For all its sufferings, Balochistan was not paid gas royalties from 1952 till the mid-’80s. Now it receives an amount after Islamabad subtracts the cost of exploiting and pumping out the gas from the fields. Estimates are that Balochistan should legitimately receive Rs 5 billion in gas royalties, as against the Rs 1 billion it received in the last financial year.

Fuelling the economic discontent is Islamabad’s decision to develop Balochistan’s Gwador port as a proximate sea link for the Central Asian republics. The Baloch nationalists say they are not against the Gwador project, but the manner in which the port is being developed. Land has been appropriated from the tribal population for a pittance, and the influx of ‘outsiders’ threatens to swamp the local population.

The outcry against Gwador compelled the government to form a parliamentary committee to look into Baloch grievances. A member of the committee told Outlook, "We were amazed that there is no documentation of the land in Gwador, which is a goldmine. The poor do not have ownership papers.
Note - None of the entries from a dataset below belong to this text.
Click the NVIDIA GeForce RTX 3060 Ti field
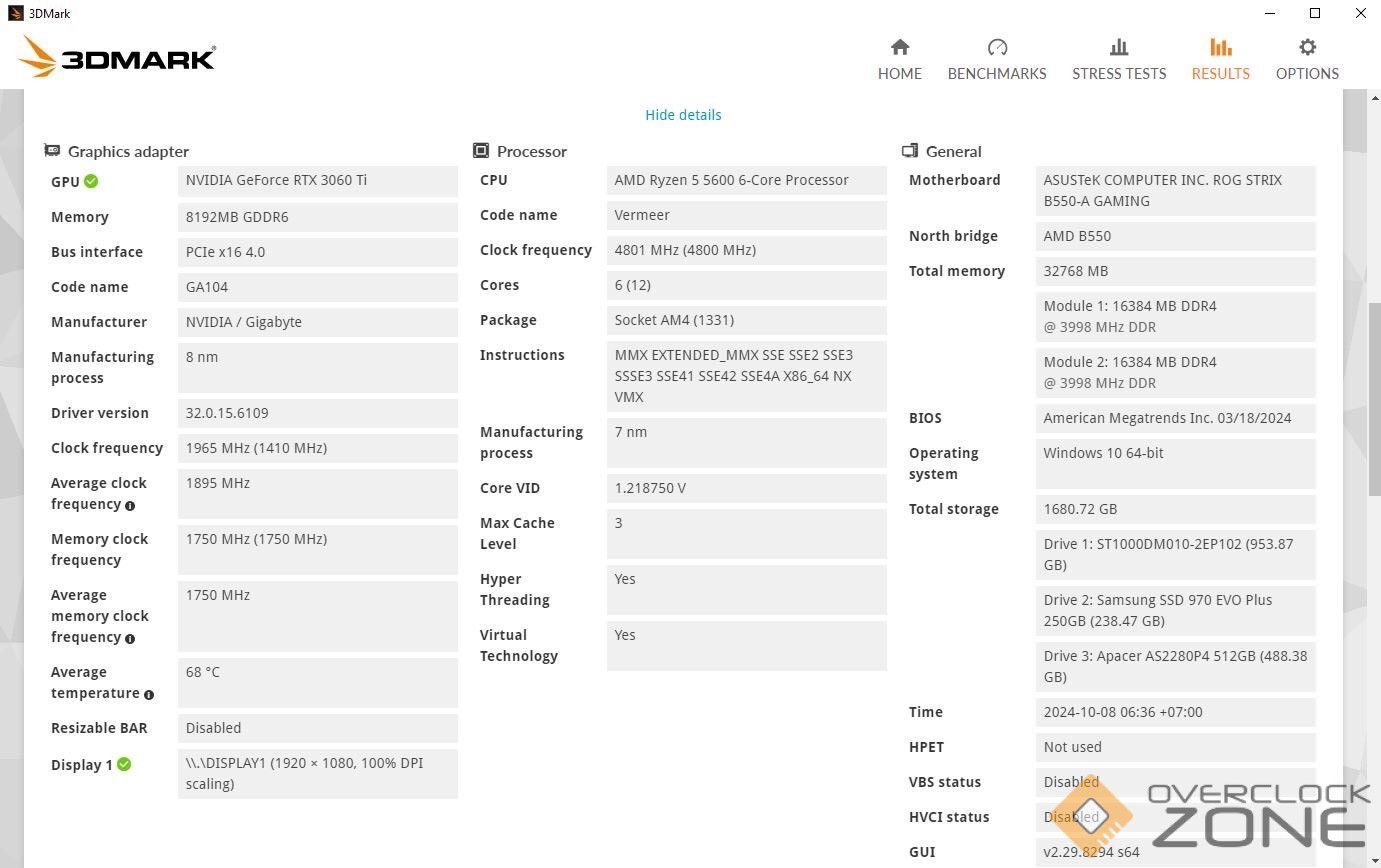 [317, 181]
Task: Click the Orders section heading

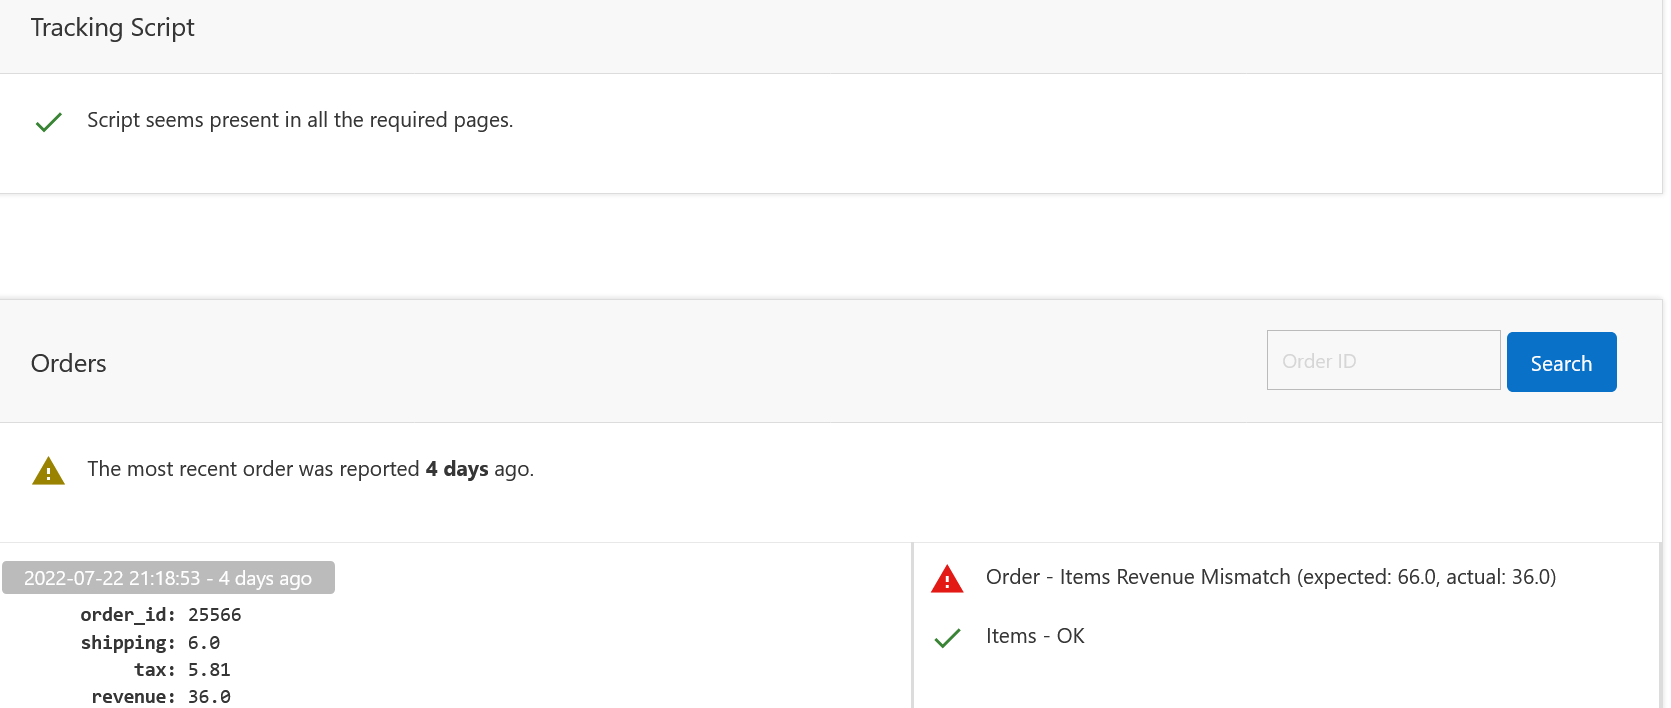Action: click(x=69, y=363)
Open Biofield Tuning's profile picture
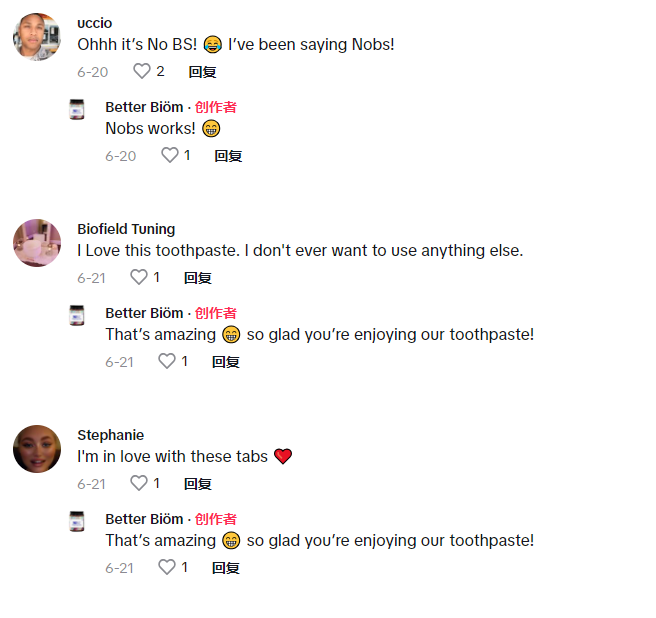This screenshot has width=656, height=618. pyautogui.click(x=37, y=243)
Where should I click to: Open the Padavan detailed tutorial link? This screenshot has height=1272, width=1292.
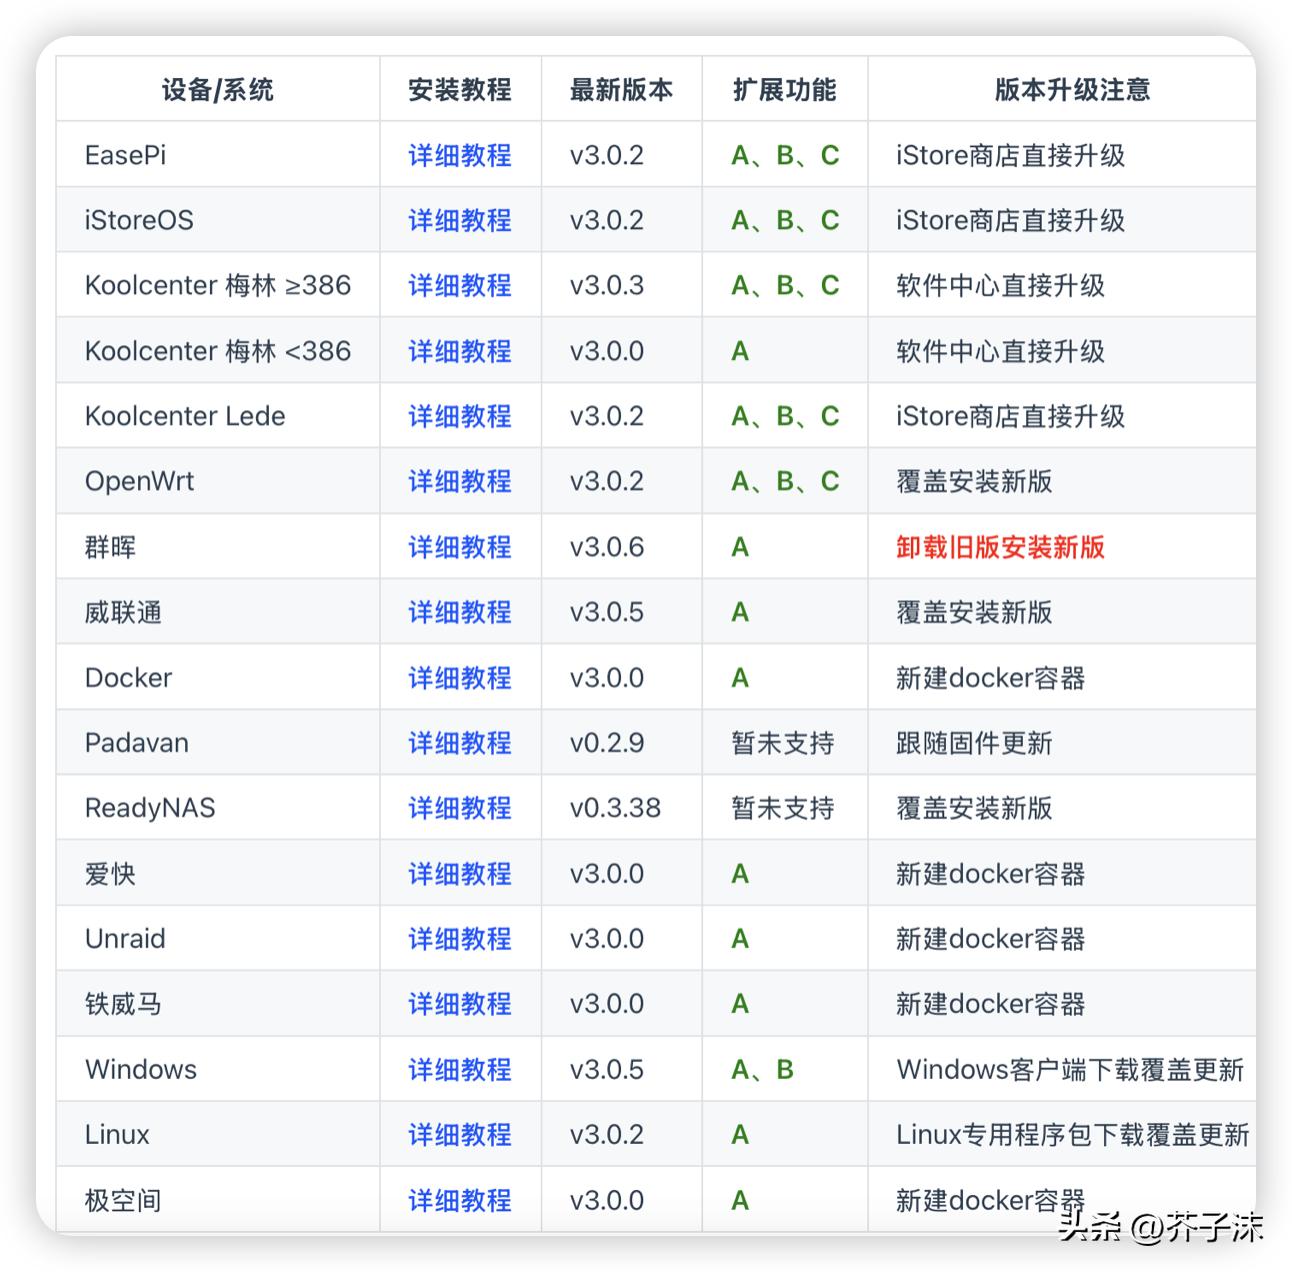pyautogui.click(x=459, y=743)
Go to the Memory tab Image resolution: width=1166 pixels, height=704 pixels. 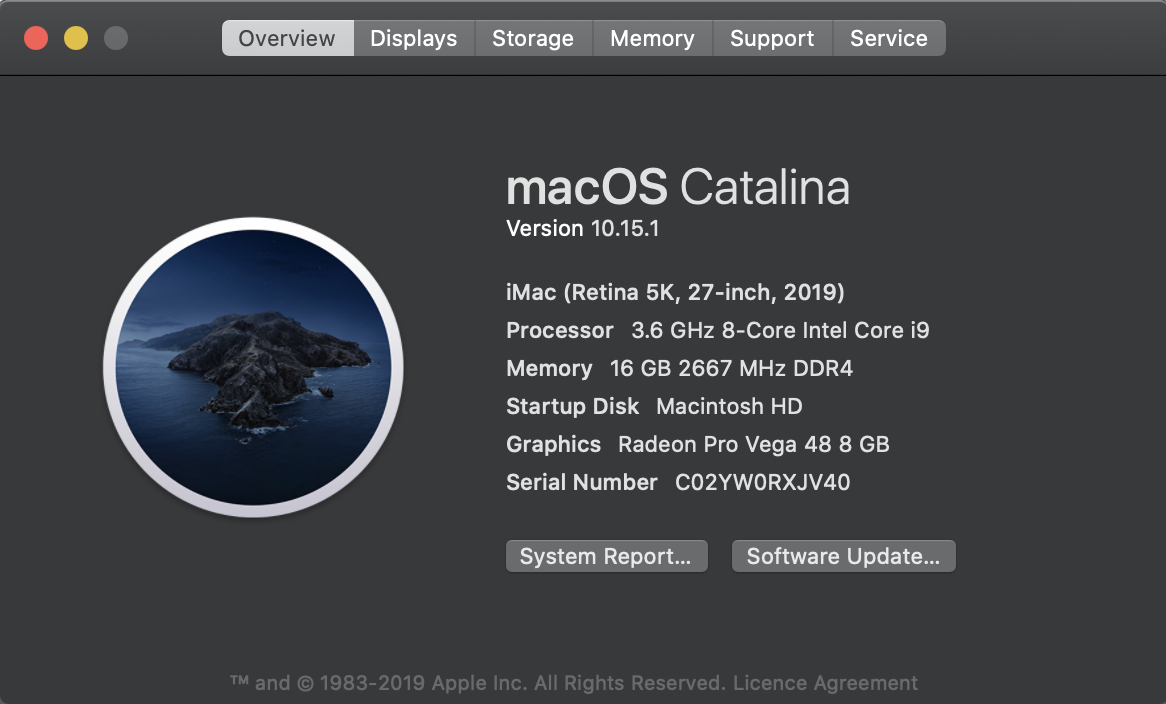(652, 39)
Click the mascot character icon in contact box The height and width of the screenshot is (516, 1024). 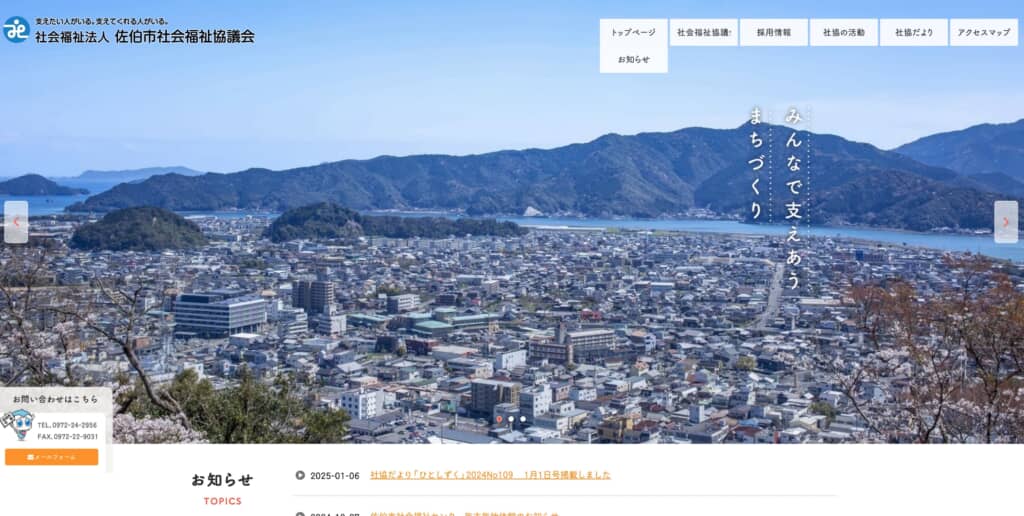[x=18, y=427]
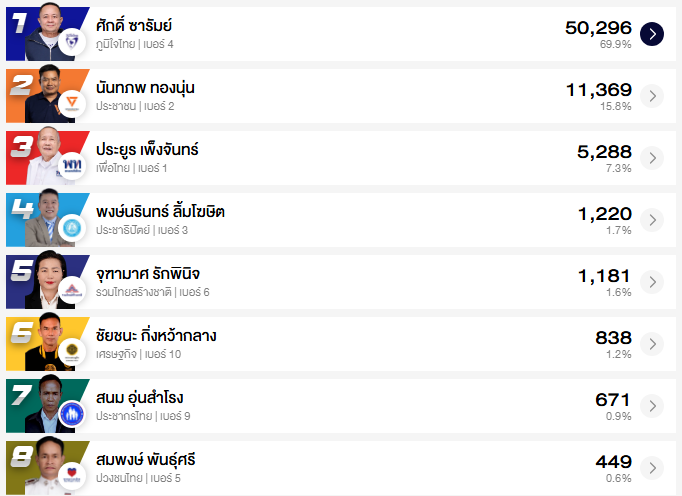Open chevron on the 5,288 votes row
Viewport: 682px width, 496px height.
click(x=652, y=158)
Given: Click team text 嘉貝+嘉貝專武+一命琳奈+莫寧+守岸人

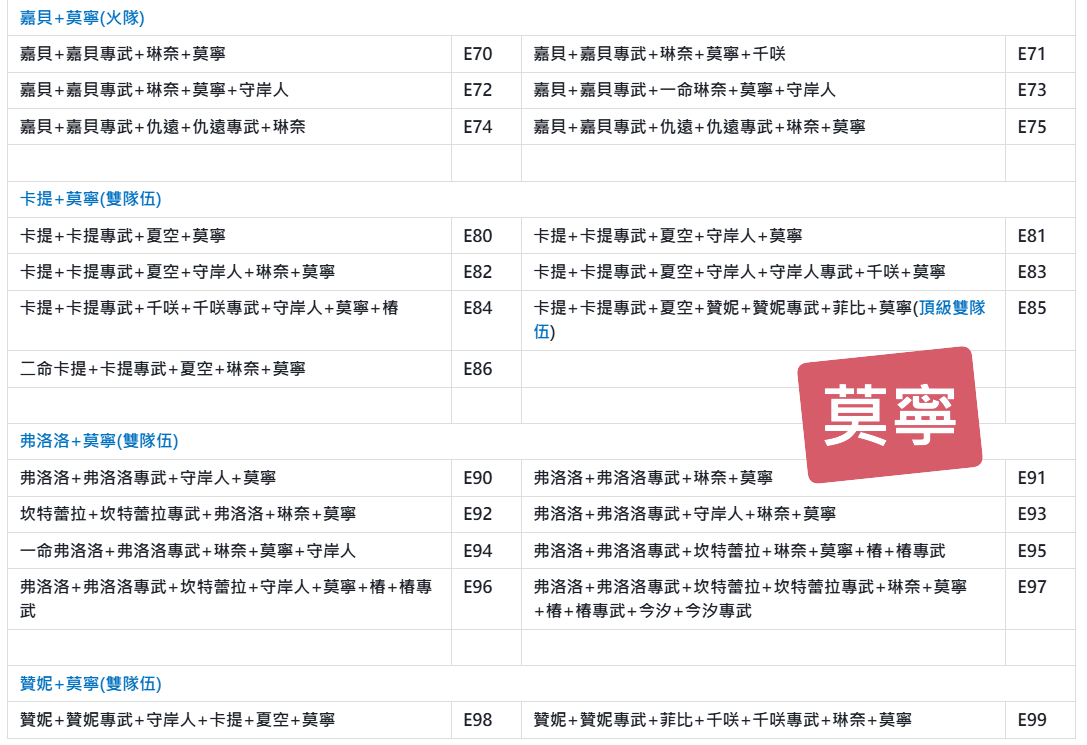Looking at the screenshot, I should (x=685, y=90).
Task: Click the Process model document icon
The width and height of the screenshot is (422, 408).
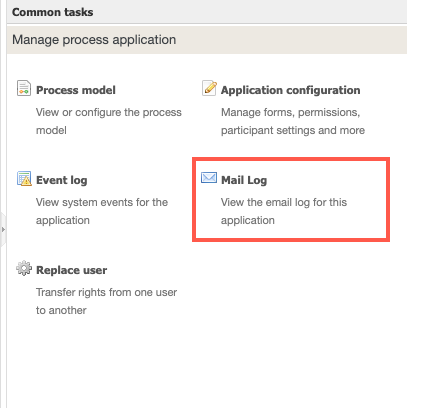Action: tap(24, 88)
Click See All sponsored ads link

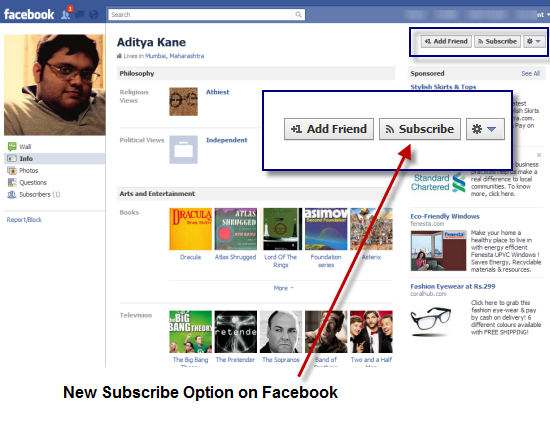(x=530, y=74)
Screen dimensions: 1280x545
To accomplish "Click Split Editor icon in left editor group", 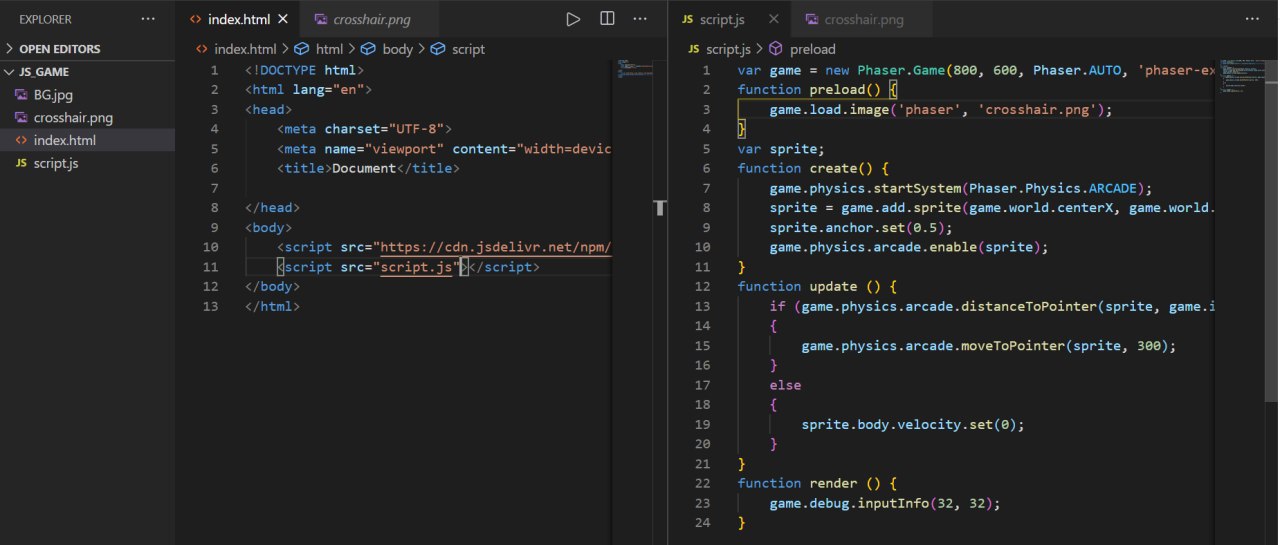I will pos(607,19).
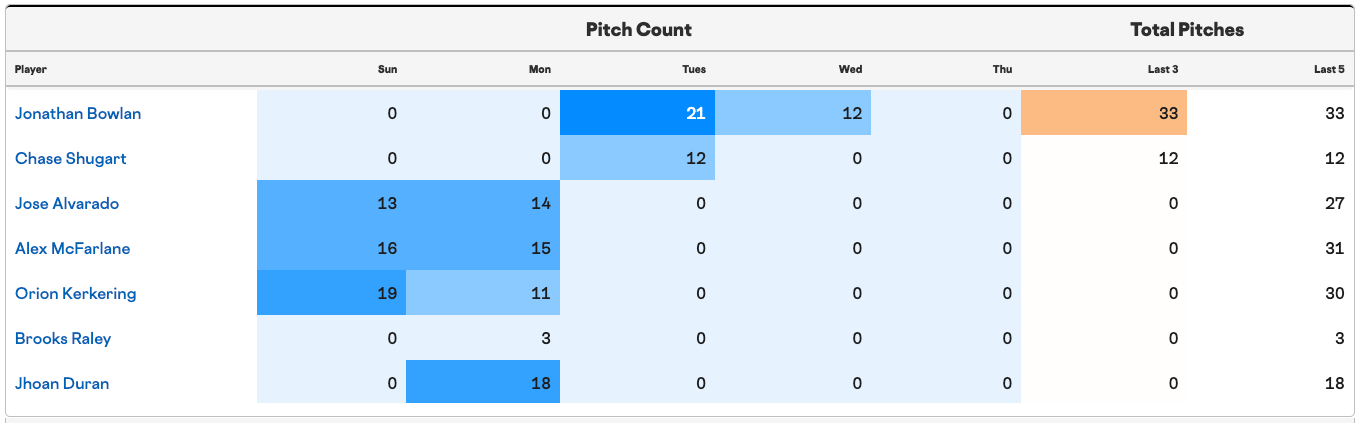Open Jhoan Duran player link
This screenshot has width=1359, height=423.
[62, 383]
When the ‘strong’ and ‘foreign’ (non-resident Pakistanis) want to buy land, it’s offered for a pittance. Overnight the same buyer becomes a millionaire as he resells the land, only to look for a fresh prey."

The population influx could reduce the local tribes to the ‘Red Indians’ of Balochistan. This fear has prompted Sardar Mengal to demand that these ‘foreign’ Pakistanis shouldn’t enjoy voting rights in the province. As Imtiaz Alam, current affairs editor, The News, points out, "No less threatening to the Balochis is the demographic imbalance first caused by the settlement of Afghan refugees and now in anticipation of outsiders settling in and around the Gwador port." The anger against Gwador has been cited as the reason behind the killing of Chinese engineers working on the port project.

Last week, Satribune.com, a web-based newspaper covering issues pertaining to South Asia, featured a special report on Balochistan. Claiming that Baloch students and second-generation tribal leaders have been particularly susceptible to the call for taking up arms against Islamabad, Satribune.com thought the principal reason was that the local Balochi population, particularly its middle class, has been left out of the development loop. The special report said the BLA movement has developed sinews because of donations from the expat Baloch underclasses working in the Gulf, and the concerted attempt of foreign powers (read India) to fish in the troubled waters of Gwador.

Most political parties feel the military should douse the smouldering fire before it becomes a raging conflagration. As Najam Sethi, editor, Daily Times, points out, "The province has remained outside the governmental writ for too long. Integrating it into the federation will take political will and not military might." Are the generals listening?